One of the biggest issues that organizations deal with today regarding information security is the lack of highly skilled and qualified talent. The aforementioned report said that the number of unfilled cybersecurity positions is expected to reach nearly 2 million by 2022. To bridge this gap, it's becoming increasingly obvious that organizations need to take a different approach to both who and how they recruit, as well as how they train InfoSec teams. They should start by stepping away from the conventional mold of what skills and competencies should be considered for IT pros.
Diversity could bridge talent divide
Diversifying the InfoSec workforce sets the stage for a stronger and more successful security posture. It means a broader range of perspectives, which translates to more creativity and better problem-solving. And it's why organizations are encouraged to consider talent coming from nontechnical backgrounds.
People who are creative, artistic, have military experience, a willingness to learn new things and the drive to be the best - these are just a few examples of people who don't fit the stereotypical profile of a computer scientist yet possess qualities that make them uniquely well-suited for InfoSec functions. The roles and threat landscape of information security are both changing, and the workforce needs to adapt in tandem, which means incorporating varied skill sets when building an InfoSec team.
"Overlooking women is a missed opportunity for stronger security."
Women bring unique skills and qualities that make them not only suitable for these roles but likely to succeed in them.
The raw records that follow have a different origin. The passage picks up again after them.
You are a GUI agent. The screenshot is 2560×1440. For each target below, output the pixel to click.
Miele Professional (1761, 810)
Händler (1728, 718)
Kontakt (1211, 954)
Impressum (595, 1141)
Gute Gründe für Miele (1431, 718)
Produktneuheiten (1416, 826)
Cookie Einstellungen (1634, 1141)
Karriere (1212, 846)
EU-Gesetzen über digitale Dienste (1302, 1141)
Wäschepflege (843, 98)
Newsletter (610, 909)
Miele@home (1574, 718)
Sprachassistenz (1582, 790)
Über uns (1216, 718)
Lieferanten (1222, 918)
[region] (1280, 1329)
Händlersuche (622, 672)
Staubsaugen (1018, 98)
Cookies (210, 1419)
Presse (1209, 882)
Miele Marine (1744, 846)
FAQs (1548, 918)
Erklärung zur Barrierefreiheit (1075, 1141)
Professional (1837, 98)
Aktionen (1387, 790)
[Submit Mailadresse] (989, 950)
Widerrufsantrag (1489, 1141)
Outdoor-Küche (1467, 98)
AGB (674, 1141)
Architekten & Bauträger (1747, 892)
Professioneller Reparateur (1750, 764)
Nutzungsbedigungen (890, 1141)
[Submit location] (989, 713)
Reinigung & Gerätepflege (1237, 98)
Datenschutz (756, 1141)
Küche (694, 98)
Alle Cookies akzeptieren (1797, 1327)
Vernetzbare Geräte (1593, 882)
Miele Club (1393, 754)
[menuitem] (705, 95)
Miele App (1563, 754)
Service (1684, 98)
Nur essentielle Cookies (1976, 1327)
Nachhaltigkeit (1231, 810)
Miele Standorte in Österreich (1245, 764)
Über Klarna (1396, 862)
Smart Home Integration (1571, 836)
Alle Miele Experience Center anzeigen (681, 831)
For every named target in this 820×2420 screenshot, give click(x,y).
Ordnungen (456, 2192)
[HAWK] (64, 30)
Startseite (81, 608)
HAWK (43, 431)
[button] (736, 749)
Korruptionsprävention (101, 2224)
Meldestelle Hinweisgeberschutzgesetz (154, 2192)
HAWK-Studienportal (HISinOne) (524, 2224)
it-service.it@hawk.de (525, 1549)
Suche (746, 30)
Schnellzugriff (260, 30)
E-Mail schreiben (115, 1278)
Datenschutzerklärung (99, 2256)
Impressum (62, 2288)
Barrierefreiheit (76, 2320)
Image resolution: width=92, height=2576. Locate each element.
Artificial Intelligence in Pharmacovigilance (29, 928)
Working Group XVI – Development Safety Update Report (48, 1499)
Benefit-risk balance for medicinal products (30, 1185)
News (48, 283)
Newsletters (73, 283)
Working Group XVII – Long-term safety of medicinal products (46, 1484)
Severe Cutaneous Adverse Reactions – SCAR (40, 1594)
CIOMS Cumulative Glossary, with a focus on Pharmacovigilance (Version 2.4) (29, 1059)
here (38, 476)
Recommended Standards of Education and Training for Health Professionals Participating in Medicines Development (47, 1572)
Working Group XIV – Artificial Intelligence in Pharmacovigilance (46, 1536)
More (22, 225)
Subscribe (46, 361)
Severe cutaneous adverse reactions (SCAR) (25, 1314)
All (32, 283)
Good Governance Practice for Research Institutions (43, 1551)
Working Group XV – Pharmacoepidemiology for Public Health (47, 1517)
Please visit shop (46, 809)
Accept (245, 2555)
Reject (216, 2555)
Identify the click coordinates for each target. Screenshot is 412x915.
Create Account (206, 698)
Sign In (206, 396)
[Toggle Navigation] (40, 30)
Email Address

According to research conducted by Gallup, some of the top strengths women bring to the workplace is a willingness and desire to expand their knowledge and learn new information, a responsibility and commitment to completing projects and an innate ability to empathize and understand other perspectives. They are also more likely than men to maintain a disciplined focus on planning, routine and structure.
It's easy to see how overlooking women in InfoSec isn't just a disservice to them - it's a missed opportunity for organizations that want a stronger security team.
Lynn Terwoerds, the EWF executive director, put it best when she said, "The under-representation and under-utilization of female talent is both a critical business issue and a hindrance to the development of world class cybersecurity organizations and resilient companies, as well as the overall safety and protection of our country."
Rethinking the who and how of training
At the end of the day, if decision-makers want to bridge the talent gap and build a better cybersecurity department, a good place to start would be with filling the gender gap. To take InfoSec strategies to the next level, companies need to place more focus on recruiting, educating and promoting women.
Although much of the research in the 2017 Women in Cybersecurity report consisted of discouraging and disappointing figures - like a significant portion of women agreeing that their opinions are not valued when it comes to the security of their organization - there were some positive takeaways. For example, the women who feel the most valued in their roles are more likely to have seen opportunities and resources for training and development.
In today's chaotic and increasingly complicated risk landscape, investing in InfoSec training is a must. It's time for organizations to rethink not only who they recruit to their teams and train, but how they go about their training and development.
If you're moving in the right direction and evolving with today's cybersecurity climate, your InfoSec team of tomorrow likely won't look and train like it once did.